STATEMENT REGARDING FEDERALLY SPONSORED RESEARCH OR DEVELOPMENT

[0002] This invention was made with government support under Grant No. 1660204 awarded by the National Science Foundation. The government has certain rights in the invention.

TECHNICAL FIELD

[0003] This disclosure relates to display devices, and in particular to high voltage capacitive elements used in display devices.

BACKGROUND

[0004] Numerous electrical devices require large numbers of individual electrical elements forming 2D arrays. These electrical elements can include primary elements, or combinations of primary elements, such as semiconductive, resistive, inductive, or capacitive elements. When these elements form an array, precise control of individual elements through independent addressing with minimal cross talk can be crucial to proper device operation. As a particular example, thin-film transistor (TFT) arrays have been extensively used as active matrix backplanes for displays including LCD, electrophoretic, OLED and electro-wetting displays (Design of Organic TFT Pixel Electrode Circuit for Active-Matrix OLED Displays, JOURNAL OF COMPUTERS, VOL. 3, NO. 3, MARCH 2008). However, most TFT arrays are limited to low voltage applications (less than about 100V). While these low-voltage TFT arrays may work for some displays, there remains a class of electrical devices that require significantly higher voltages (e.g., greater than about 200V) to provide the driving force for operation, even when consuming relatively small amounts of current.

[0005] As an example, some high-voltage, low-current electrical devices use capacitive elements, in which electrical charges placed on the electrodes provide the driving force for a physical change such as mechanical actuation or state change. These high voltage capacitive elements (HVCEs) include, but are not limited to, dielectric elastomer actuators (DEAs), electrostrictive actuators, electrostatic actuators, and electret or ferroelectric polymers. DEAs can be arranged in an array and controlled individually independent of other elements of the array. A common design of DEAs is to sandwich a soft insulating elastomer membrane between two compliant electrodes. Dielectric elastomer technologies typically require high voltages to affect mechanical actuations, and while many companies and organizations have developed high voltage transistors, these have not been formed into usable arrays.
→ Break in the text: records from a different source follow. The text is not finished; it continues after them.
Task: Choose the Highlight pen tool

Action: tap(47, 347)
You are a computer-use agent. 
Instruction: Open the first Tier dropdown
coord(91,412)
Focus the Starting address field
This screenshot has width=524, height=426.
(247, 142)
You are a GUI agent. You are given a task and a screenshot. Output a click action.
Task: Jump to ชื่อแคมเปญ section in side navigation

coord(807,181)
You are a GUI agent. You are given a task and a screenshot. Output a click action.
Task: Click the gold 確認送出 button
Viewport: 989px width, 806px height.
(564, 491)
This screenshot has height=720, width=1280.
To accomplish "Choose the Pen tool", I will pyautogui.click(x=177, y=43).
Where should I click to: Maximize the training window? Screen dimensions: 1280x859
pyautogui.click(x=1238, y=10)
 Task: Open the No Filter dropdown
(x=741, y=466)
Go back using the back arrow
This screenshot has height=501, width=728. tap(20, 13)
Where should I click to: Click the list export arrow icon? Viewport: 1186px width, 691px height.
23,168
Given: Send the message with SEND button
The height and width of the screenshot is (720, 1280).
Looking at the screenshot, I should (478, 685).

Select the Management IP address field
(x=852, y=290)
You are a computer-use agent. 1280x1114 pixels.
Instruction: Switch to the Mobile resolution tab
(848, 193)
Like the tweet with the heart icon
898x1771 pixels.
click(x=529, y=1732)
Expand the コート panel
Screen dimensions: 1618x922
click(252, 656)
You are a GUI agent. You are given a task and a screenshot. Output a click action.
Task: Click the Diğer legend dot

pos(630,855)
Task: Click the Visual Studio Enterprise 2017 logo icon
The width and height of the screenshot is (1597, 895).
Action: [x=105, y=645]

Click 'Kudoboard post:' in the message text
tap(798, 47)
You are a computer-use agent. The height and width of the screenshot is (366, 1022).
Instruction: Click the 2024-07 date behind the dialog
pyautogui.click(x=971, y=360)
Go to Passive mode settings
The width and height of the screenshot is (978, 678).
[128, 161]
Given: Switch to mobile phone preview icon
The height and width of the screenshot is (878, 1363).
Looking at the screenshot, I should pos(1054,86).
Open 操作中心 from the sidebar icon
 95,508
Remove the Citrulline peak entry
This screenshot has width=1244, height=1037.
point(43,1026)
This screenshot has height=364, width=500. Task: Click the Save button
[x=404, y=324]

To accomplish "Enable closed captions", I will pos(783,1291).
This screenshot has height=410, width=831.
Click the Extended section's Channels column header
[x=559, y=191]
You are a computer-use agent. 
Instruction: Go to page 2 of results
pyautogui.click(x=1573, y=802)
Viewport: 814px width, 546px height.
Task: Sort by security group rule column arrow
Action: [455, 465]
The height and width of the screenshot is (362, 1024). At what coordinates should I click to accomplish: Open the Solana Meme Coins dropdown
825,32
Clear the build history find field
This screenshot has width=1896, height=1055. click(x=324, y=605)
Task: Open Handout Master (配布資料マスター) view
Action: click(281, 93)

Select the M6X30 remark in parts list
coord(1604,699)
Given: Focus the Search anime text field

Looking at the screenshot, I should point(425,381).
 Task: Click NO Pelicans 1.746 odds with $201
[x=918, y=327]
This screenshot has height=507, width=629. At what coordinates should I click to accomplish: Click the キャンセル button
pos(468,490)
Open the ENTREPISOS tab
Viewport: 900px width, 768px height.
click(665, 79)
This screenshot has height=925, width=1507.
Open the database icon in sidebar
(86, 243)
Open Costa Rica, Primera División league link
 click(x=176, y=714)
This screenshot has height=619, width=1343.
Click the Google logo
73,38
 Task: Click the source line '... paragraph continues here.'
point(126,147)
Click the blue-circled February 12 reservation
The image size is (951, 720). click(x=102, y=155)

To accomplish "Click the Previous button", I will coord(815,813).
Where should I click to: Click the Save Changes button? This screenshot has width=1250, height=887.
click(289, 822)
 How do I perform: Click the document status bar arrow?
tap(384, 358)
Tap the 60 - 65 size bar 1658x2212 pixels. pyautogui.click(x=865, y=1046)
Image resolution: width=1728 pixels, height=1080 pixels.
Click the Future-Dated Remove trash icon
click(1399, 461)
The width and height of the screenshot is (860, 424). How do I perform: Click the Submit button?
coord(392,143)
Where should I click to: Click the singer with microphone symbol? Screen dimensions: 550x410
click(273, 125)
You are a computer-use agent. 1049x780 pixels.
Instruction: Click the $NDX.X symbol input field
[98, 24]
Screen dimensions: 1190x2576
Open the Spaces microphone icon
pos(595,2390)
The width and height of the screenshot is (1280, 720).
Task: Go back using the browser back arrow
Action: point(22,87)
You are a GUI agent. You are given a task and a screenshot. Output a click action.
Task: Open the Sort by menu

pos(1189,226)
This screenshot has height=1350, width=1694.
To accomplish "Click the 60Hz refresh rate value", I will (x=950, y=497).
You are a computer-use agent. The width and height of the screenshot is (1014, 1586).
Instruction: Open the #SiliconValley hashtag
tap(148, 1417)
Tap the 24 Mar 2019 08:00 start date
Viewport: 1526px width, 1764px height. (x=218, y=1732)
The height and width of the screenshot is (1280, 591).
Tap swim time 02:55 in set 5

Examples of HVCE actuators for display devices are discussed in US 17/046,904, entitled “Display Techniques Incorporating Fluidic Actuators and Relate Systems and Methods,” which is incorporated herein in its entirety.

SUMMARY

[0006] In one aspect, an electric circuit for controlling an array of high voltage capacitive elements (HVCEs) arranged in m rows by n columns, includes m x n actuation circuits, wherein each actuation circuit of the m x n actuation circuits corresponds to a HVCE of the array of HVCEs, where each m x //-th actuation circuit includes: an actuation switch coupled with a first terminal of a corresponding HVCE, a capacitor coupled with the control terminal of the actuation switch, another terminal of the capacitor coupled with a ground terminal, a data switch coupled with the capacitor, the data switch configured to charge or discharge the capacitor based on a voltage on a //-th column interconnect coupled with one of the terminals of the data switch responsive to activation of a first activation signal on a m-th row interconnect coupled with the control terminal of the data switch, an actuation time limiting switch coupled with the capacitor, the actuation time limiting switch configured to charge or discharge the capacitor based on a target voltage at one of its terminals responsive to activation of a second activation signal, which is activated after an activation and de-activation of the first activation signal.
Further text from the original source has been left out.